---------- EXTRACT PROVIDED

Think of it this way: you wouldn’t approach someone who has no idea about computers to lend you money for a tech startup, and you wouldn’t speak to someone about starting an art and design studio if they have no interest in design. Pick your lenders carefully, and get the right support when you want to finance your idea.
Another very popular option is to start a construction business by yourself with the help of friends and family. A group of DIY-savvy friends can easily create a humble little startup and take on requests from the local community. This might mean that you’ll have to scale down on your operation and slowly work your way up.
For instance, you might go from kitchen renovations to simply replacing an appliance or installing a new table, but it’s still good experience and it’s something to put on your business resume for when you approach a lender for money to expand. Gather some DIY-savvy friends and family members, start up a business with very little investment, and get working!
Following Regulations and Acquiring Permits and Licenses
When you start up a business, you’re no longer just a group of people that help out others with their DIY troubles. As a business, you need to follow extremely strict rules and regulations that determine what you can and can’t do, and should or shouldn’t do in the construction business.

--------------------

PROBLEM SET:
1. Please decide whether each statement agrees with the passage on starting a construction business, answering yes or no and quoting the words that decide it: (a) a group of DIY-savvy friends can start a small construction business; (b) a construction business may choose which rules it follows; (c) it is wise to ask someone with no interest in design to fund an art and design studio.
2. Write the next part of the passage on starting a construction business, picking up after its last sentence.
The lines that come next have nothing to do with the passage on starting a construction business.

---------- DATA LISTING

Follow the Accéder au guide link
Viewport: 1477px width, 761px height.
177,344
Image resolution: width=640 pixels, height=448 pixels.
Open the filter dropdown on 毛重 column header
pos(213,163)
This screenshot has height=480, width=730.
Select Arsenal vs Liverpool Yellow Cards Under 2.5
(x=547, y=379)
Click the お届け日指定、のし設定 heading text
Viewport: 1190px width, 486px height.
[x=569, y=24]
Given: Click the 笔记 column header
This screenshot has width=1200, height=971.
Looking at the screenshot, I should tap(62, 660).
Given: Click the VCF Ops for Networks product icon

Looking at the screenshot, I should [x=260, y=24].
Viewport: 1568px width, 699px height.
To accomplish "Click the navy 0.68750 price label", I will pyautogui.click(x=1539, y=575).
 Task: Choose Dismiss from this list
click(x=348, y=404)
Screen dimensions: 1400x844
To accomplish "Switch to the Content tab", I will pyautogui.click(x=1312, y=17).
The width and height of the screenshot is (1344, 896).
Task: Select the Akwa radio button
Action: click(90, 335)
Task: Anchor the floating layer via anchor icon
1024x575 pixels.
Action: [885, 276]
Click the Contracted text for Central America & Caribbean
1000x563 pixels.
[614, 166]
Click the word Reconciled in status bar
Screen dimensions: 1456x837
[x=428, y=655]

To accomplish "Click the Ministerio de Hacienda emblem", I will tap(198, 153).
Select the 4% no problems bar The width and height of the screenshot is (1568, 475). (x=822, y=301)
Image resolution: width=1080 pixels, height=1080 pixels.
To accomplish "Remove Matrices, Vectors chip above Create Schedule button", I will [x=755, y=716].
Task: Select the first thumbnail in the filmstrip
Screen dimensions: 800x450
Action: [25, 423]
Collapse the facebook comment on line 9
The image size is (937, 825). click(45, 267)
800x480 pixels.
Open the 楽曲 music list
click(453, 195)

--------------------

TASK RESULTS:
1.
(a) Yes: "A group of DIY-savvy friends can easily create a humble little startup and take on requests from the local community."
(b) No: "As a business, you need to follow extremely strict rules and regulations that determine what you can and can’t do"
(c) No: "you wouldn’t speak to someone about starting an art and design studio if they have no interest in design."

2.
For starters, let’s take a look at licenses and permits. One of the most important licenses to obtain is an asbestos license. Many old buildings were constructed with the help of asbestos, a natural fibrous rock that was used in many homes and office buildings until 1999. It had great insulation properties, protected against fires and is great against corrosion.
Unfortunately, it has the nasty side effect causing a risk to your health if you are exposed to the airborne fibers. It can lead to nasty diseases and commonly leads to cancer if you breathe in too much. As a result, you need to have a license that shows you understand the risks of asbestos and how to properly handle it.
Other examples of important licenses to obtain are water boiler standards licenses, scaffolding consent and oil and gas safety. All of these licenses must be obtained before you start works. If the works you carry out do not meet standards, then chances are your company will be flagged, checked, and if you don’t have those licenses, you can kiss goodbye to your business for good.
Some examples of regulations include standard building regulations, and these are commonly controlled by local councils or authorities. There are safety regulations too, such as ensuring that your workers have ample protection to their bodies and that they understand how to use power tools and other DIY equipment that could be dangerous to them or those around them.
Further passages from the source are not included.